L’Algérie s’apprête à inscrire une nouvelle page décisive de son leadership continental. Alger abrite, lundi et mardi, les travaux de la 77e session du Comité de liaison de la Route Transsaharienne (CLRT), une rencontre au sommet qui ne se limite pas à un simple échange technique.
Elle porte l’ambition de transformer l’une des plus grandes infrastructures routières d’Afrique, près de 10 000 kilomètres d’Alger à Lagos, en un véritable corridor économique, moteur d’intégration, de développement et de prospérité partagée pour six nations : Algérie, Tunisie, Mali, Niger, Nigeria et Tchad.
Cette réunion, ouverte solennellement par le ministre des Travaux publics et des Infrastructures de base, Abdelkader Djellaoui, réunit non seulement les représentants des pays membres, mais aussi des institutions financières nationales et internationales, ainsi que les ambassadeurs des États concernés.
Une présence de haut niveau qui traduit l’importance stratégique de ce projet panafricain né il y a plus d’un demi-siècle d’une vision algérienne : celle de la «Route de l’Unité africaine».

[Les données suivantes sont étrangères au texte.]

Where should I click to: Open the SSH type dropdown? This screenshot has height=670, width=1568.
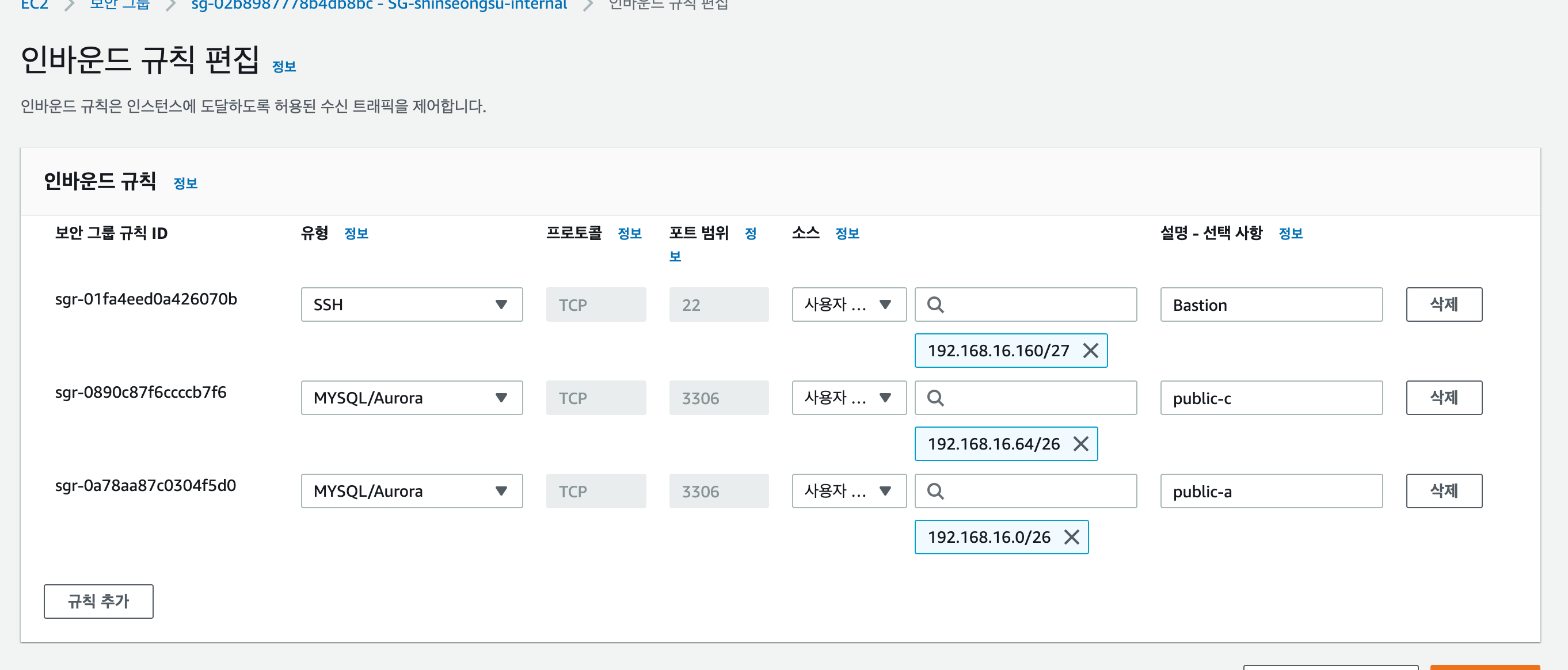[x=412, y=304]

Un corridor à 90% achevé, au service de 400 millions d’Africains
Dans une déclaration à l’APS, le secrétaire général du CLRT, Mohamed Ould Mohamedi, a souligné que ce rendez-vous bisannuel permettra de présenter l’état d’avancement de la route, réalisé aujourd’hui à plus de 90%, ainsi que le plan d’action du Comité, entre bilan et perspectives.
«Conçu dans une logique d’intégration économique continentale, le projet de corridor le long de la Transsaharienne vise à valoriser cette infrastructure via la facilitation du transit, du transport, du commerce et la génération d’investissements», a-t-il expliqué.

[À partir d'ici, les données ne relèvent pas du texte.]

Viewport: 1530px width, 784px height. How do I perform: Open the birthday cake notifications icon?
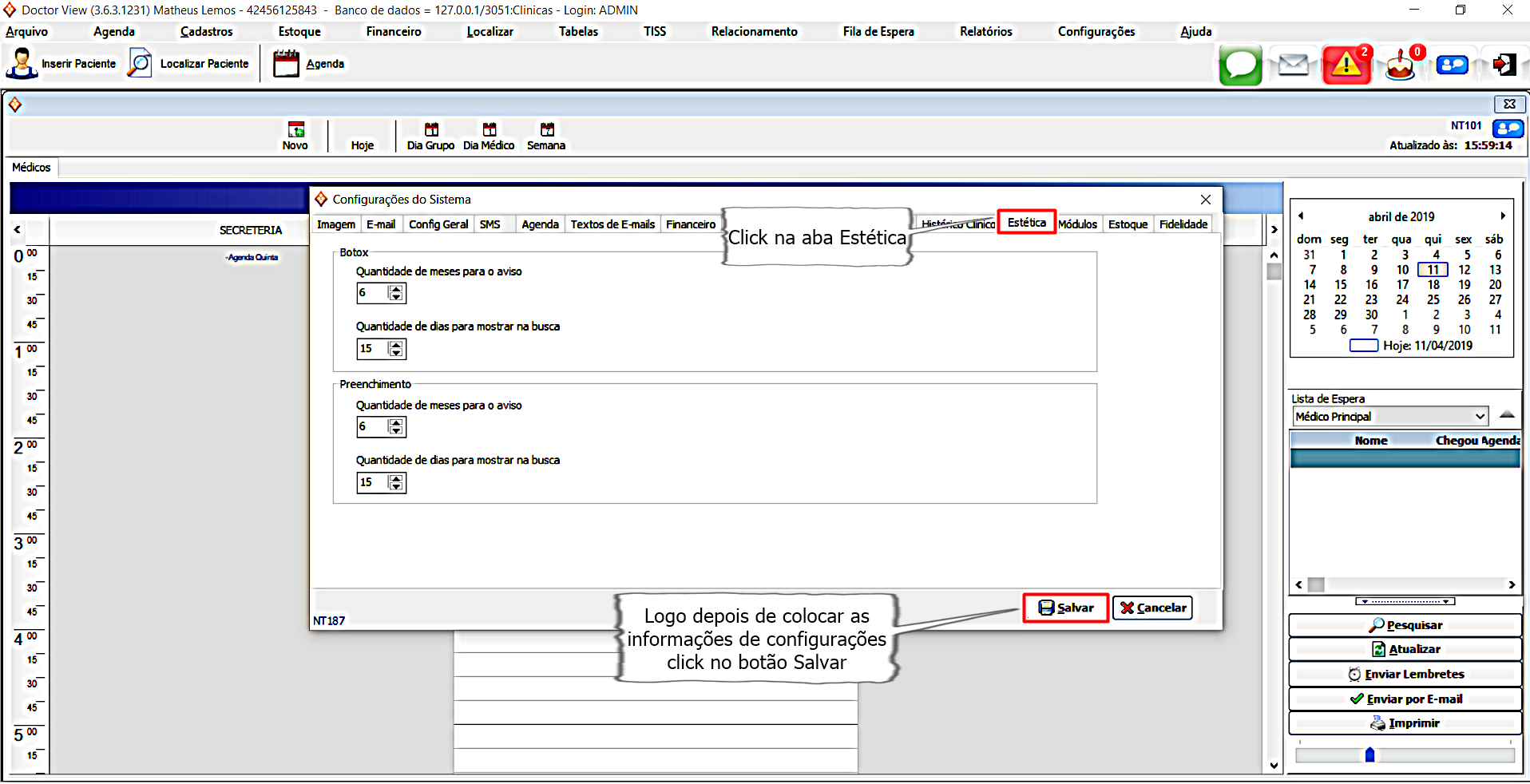point(1399,65)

L’axe principal Alger-Lagos s’étend sur 4 500 kilomètres, auquel s’ajoutent des ramifications stratégiques : de Ghardaïa à Tunis (2 000 km), de Bamako à Tamanrasset (2 500 km) et de Zinder (Niger) à Ndjamena (2 200 km). Un maillage unique qui désenclave les pays sahéliens et relie les ports algériens à l’intérieur du continent, offrant aux nations enclavées un gain de temps précieux, jusqu’à deux semaines d’économies sur le transport de marchandises, par rapport aux itinéraires passant par les ports d’Afrique de l’Ouest.
L’engagement indéfectible de l’Algérie : un geste fort du président Tebboune
L’Algérie ne se contente pas d’avoir initié ce projet à la fin des années 1960. Elle continue d’en être le moteur opérationnel. Sur instruction directe du président de la République,
M. Abdelmadjid Tebboune, des entreprises algériennes prennent actuellement en charge la réalisation des tronçons manquants sur le territoire tchadien.

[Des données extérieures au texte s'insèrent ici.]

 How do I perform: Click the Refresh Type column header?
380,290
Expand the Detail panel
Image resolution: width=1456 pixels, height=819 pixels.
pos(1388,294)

Une décision annoncée début mai dernier en Conseil des ministres, confirmant la volonté d’Alger de hisser les échanges économiques et commerciaux avec le Tchad, mais aussi de parachever symboliquement une route pensée pour l’unité africaine.
Au-delà du bitume, c’est une vision géopolitique et économique de long terme qui se dessine.
La Transsaharienne, qui dessert une population de plus de 400 millions d’habitants, doit permettre l’installation de zones d’activités économiques, de projets industriels et le développement du tourisme le long de son tracé. Elle s’inscrit pleinement dans la dynamique de la Zone de libre-échange continentale africaine (ZLECAF), offrant à l’Afrique les moyens de se hisser au rang de bloc compétitif face aux grandes puissances économiques mondiales. Avec cette 77e session du CLRT, Alger pose une nouvelle pierre, massive et éclatante, à l’édifice de l’Afrique qui gagne.
La Transsaharienne n’est plus seulement une route : elle devient le symbole d’un continent en mouvement, uni, et résolument tourné vers son destin.